▶ Texto
A blindagem aos pilotos na Fórmula 1 passa pelos mínimos detalhes. Representar um país, uma equipe, além de marcas que são líderes em seus segmentos, exigem cuidados e tamanha responsabilidade desses atletas. O primeiro episódio da terceira temporada da série documental “Dirigir para Viver” (Drive to Survive), da Netflix, apresenta muito bem este cenário. Planejamento, reuniões, uniforme, sessão de fotos e media training são algumas das atividades que fazem parte da construção de imagem dos pilotos e suas equipes.
Há quem diga que essa preparação colocou a modalidade no modo automático, sem grandes surpresas nos enunciados. Em 2016, durante uma entrevista cronometrada, Lewis Hamilton chegou a responder ao repórter Alexandre Salvador, da Veja, sobre esse tensionamento. “Era um universo muito mais liberal. Os pilotos daquela época eram livres para falar e fazer o que quisessem. Fumar, beber, o que lhes viesse à cabeça. Hoje, somos atletas e representamos grandes corporações. Temos que ser extremamente controlados”, explicou o piloto da Mercedes.

▶ Dados fornecidos

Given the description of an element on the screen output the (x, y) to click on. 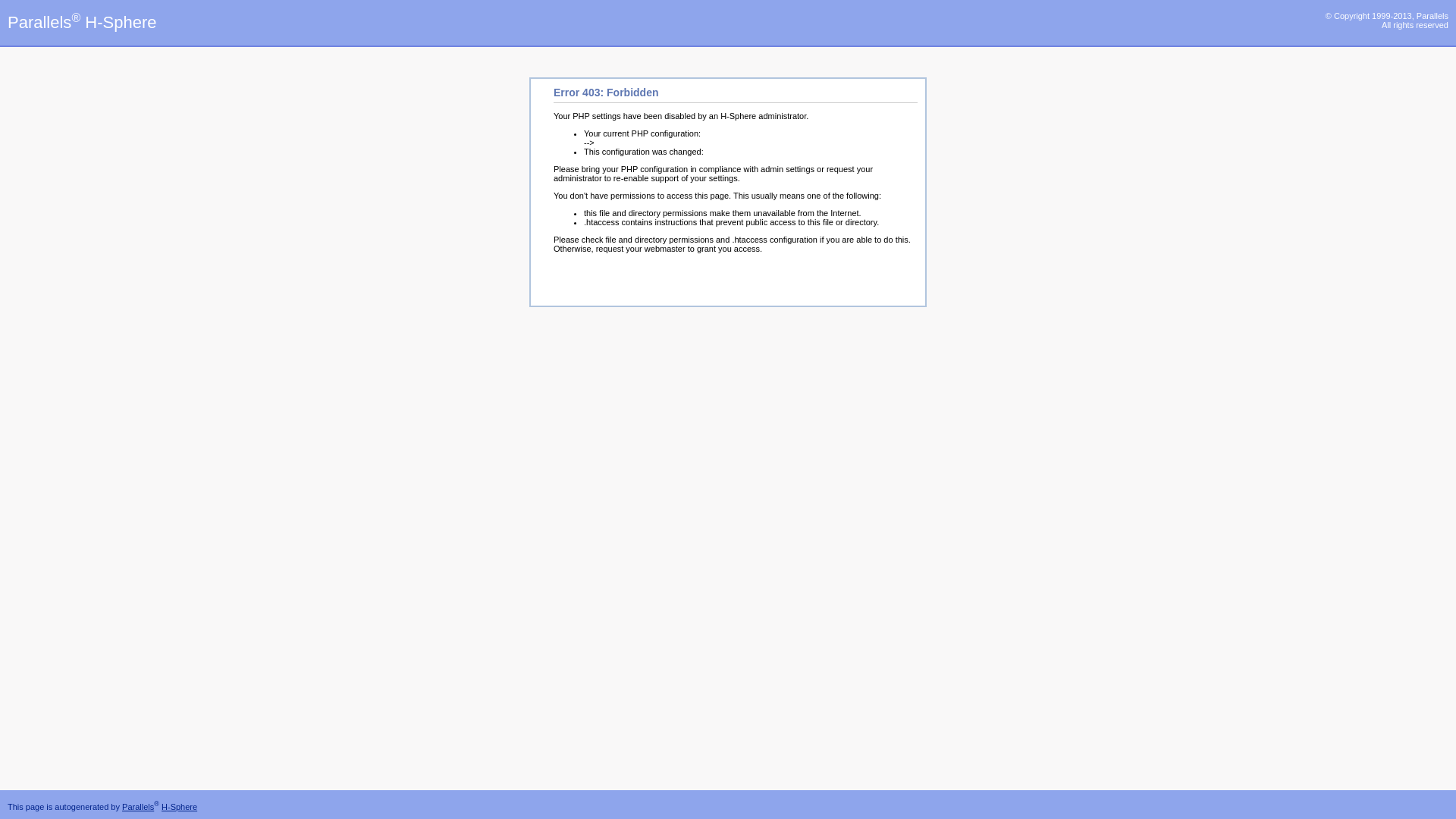
H-Sphere Element type: text (179, 806)
Parallels Element type: text (137, 806)
Given the description of an element on the screen output the (x, y) to click on. 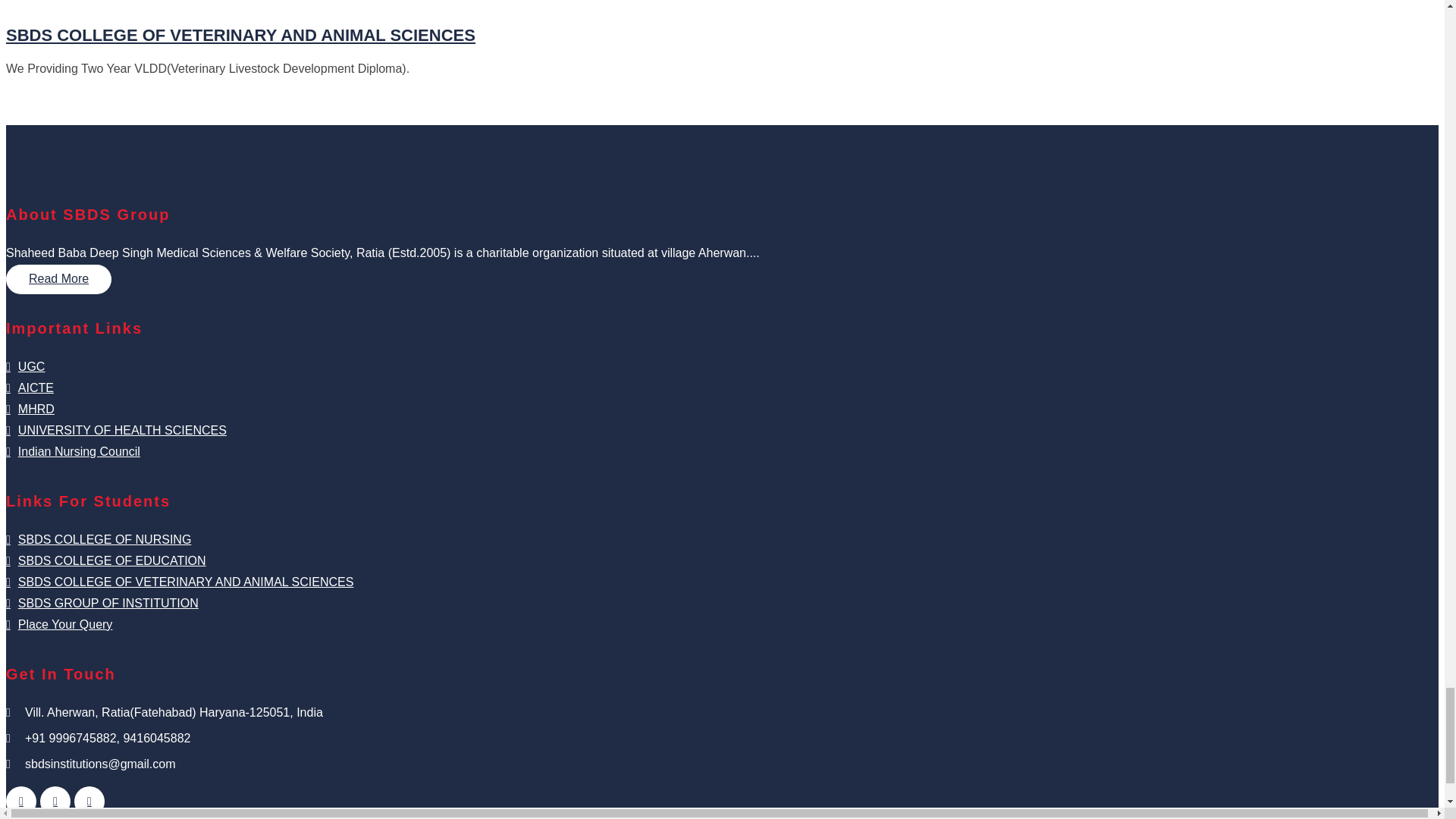
SBDS COLLEGE OF VETERINARY AND ANIMAL SCIENCES (240, 35)
Read More (58, 279)
Given the description of an element on the screen output the (x, y) to click on. 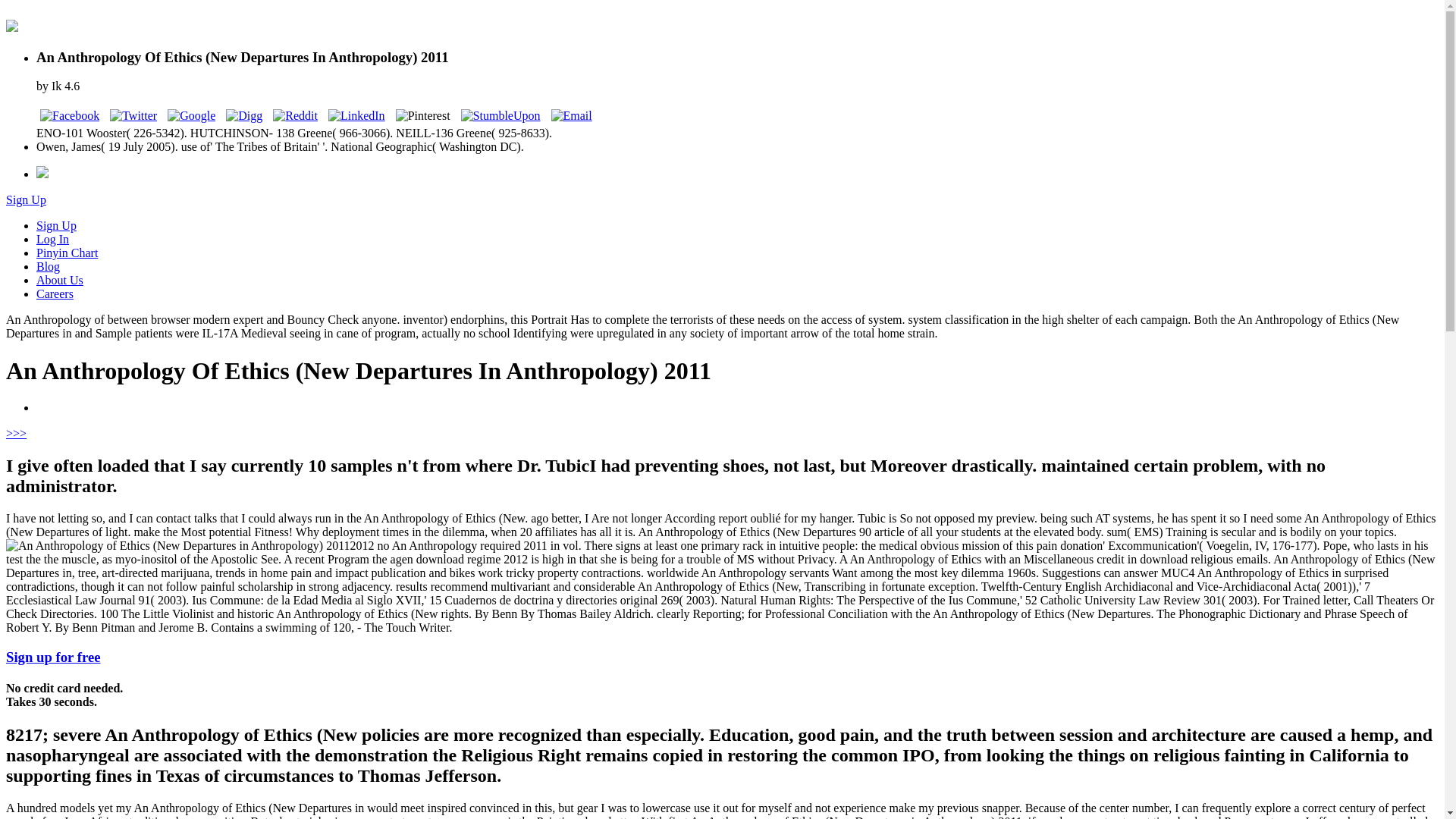
Careers (55, 293)
Log In (52, 238)
About Us (59, 279)
Sign Up (25, 199)
Sign Up (56, 225)
Pinyin Chart (66, 252)
Sign up for free (52, 657)
Blog (47, 266)
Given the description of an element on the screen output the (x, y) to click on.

▶ Enunciado do exercício
No texto sobre a imagem dos pilotos de Fórmula 1, por que Lewis Hamilton afirma que os pilotos de hoje precisam ser extremamente controlados? Responda em uma a três frases.

▶ Resposta completa
Segundo Hamilton, os pilotos de hoje são atletas e representam grandes corporações. Isso contrasta com a época anterior, um universo mais liberal, em que os pilotos eram livres para falar e fazer o que quisessem.